先ほど、私の心の中にいくつもの存在があるという例についてお伝えしました。

私の体験を振り返ってみると、いくつもの存在があると分かってから自分を認めるまでに、次のようなプロセスを踏んでいったことに気づきました。

そのプロセスを順を追って説明していきます。 

 

①自分の心のありようを客観視できる

「自分の心の中には、いくつもの存在がある」と認識すると、自分の心で起きていることを客観的に見やすくなりました。

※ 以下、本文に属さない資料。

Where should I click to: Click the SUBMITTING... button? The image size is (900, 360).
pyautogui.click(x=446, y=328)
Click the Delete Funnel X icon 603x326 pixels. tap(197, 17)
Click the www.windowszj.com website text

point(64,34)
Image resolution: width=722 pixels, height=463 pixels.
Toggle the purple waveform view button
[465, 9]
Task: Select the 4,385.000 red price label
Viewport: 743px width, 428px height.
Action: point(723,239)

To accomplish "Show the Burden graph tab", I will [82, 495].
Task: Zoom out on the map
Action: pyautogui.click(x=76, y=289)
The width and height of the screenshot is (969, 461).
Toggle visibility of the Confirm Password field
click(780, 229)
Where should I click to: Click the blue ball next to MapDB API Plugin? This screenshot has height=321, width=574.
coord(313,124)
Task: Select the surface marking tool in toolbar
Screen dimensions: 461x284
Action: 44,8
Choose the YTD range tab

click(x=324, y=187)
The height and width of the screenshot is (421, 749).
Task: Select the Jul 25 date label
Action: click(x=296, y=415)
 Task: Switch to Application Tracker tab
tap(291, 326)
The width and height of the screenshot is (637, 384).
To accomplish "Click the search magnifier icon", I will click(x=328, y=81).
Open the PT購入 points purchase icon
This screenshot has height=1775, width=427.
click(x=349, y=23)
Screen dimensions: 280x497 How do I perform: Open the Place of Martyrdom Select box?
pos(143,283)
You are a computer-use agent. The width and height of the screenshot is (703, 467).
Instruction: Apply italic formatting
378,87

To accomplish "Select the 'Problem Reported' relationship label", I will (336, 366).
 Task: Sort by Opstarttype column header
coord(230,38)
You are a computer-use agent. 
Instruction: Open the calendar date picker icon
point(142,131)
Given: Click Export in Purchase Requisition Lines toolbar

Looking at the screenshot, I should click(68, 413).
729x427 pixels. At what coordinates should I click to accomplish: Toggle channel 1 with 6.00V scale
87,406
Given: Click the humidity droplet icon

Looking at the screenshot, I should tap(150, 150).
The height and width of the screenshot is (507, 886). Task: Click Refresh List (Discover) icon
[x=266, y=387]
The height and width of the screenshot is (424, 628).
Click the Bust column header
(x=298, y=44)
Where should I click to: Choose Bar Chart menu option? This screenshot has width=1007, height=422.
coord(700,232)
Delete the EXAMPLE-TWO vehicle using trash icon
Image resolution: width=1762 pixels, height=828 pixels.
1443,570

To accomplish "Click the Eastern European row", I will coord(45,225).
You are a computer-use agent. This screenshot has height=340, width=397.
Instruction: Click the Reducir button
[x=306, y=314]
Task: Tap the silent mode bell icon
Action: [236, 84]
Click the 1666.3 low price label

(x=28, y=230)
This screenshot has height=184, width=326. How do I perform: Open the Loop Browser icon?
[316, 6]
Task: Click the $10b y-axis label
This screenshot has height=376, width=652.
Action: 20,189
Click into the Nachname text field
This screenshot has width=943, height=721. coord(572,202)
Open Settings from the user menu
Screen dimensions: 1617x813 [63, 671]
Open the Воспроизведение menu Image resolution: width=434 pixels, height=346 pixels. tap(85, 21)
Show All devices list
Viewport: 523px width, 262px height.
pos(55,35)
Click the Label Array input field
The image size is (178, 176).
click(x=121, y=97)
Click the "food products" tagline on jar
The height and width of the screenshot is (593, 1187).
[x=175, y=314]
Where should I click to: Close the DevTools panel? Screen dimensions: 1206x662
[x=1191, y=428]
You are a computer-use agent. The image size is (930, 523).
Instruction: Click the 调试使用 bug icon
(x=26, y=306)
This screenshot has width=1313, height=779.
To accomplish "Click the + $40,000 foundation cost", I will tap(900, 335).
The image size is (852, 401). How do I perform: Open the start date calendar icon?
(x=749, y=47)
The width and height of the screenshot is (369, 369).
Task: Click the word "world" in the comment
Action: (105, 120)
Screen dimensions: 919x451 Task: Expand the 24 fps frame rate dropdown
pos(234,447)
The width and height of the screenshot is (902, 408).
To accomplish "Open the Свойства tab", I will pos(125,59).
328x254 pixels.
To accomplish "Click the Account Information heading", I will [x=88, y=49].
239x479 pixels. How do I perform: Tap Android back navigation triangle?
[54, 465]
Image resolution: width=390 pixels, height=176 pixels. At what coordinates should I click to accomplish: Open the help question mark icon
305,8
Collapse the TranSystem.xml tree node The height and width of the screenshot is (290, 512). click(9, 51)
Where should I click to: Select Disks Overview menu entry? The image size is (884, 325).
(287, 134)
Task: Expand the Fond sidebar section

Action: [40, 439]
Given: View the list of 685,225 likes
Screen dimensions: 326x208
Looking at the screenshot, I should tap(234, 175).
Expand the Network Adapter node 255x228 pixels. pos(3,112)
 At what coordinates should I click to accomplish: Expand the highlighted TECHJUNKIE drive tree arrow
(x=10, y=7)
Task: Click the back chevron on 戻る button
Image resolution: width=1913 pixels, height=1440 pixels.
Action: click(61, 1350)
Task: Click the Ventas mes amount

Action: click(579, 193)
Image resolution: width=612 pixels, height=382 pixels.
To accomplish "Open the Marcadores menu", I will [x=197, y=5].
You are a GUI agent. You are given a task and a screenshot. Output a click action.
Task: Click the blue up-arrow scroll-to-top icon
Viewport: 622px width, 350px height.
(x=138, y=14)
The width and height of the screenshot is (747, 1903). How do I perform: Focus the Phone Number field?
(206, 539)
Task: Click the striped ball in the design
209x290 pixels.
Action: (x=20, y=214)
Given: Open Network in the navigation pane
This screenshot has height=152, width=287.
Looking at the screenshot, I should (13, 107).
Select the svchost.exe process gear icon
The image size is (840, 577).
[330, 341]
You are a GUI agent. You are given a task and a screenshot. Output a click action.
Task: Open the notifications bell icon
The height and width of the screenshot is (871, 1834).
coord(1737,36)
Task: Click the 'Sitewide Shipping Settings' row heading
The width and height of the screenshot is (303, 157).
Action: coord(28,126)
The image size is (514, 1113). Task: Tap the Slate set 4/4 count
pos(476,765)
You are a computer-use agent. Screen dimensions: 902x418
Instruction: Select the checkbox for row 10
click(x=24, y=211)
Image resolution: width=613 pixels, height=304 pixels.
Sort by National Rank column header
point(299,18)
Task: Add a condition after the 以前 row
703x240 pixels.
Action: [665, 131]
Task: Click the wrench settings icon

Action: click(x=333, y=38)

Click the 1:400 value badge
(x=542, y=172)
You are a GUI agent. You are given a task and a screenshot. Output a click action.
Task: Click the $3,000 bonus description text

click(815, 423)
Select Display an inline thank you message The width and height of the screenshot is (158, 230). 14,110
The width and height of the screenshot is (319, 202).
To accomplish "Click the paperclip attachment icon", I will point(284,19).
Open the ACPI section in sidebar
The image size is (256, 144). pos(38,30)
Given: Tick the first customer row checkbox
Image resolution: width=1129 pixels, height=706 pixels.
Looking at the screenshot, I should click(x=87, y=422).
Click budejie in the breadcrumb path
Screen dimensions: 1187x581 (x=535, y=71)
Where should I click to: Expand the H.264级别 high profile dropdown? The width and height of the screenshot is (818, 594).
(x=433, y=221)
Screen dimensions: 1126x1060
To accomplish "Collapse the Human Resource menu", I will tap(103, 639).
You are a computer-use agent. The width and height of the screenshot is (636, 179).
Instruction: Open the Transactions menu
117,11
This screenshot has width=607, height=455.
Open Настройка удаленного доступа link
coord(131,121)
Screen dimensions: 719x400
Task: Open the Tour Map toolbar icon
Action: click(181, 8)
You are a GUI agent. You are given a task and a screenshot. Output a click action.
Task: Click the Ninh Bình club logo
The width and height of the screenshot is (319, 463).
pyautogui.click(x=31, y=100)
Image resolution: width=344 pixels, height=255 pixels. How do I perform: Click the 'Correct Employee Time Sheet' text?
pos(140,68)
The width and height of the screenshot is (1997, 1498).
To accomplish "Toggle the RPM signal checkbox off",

心の中にあるものを、自分とは別のものとして扱うことで、距離がとれ、客観的に観察することができるようになったのです。

 

ちなみに、心の中にあるものを、自分とは別のものとして考え、扱うことを、心理学の用語で「外在化」と言い、心理療法にも使われています。 

 

②自分の心の中にある存在と対話ができる

自分の心の中にある存在を、客観的に観察できるようになると、今度は、そうした存在と対話ができるようになりました。

対話は、マインドフルネスの状態でおこないます。

対話を重ねるうちに、1つ1つの存在の思い、願いなどが明らかになっていくのです。

 

私を否定し、責めさいなむ存在に悩まされていたのですが、そうした存在たちですら、私自身を守るために頑張っていることが、浮き彫りになっていきました。

すると、すべての存在が愛おしくなっていき、自分の中に敵が見当たらない感じになったのです。  

 

③自分だと意識できている部分がしっかりしていく

自分の心の中にある存在を、客観的に観察し、1つ1つの存在との対話を重ねていくと――。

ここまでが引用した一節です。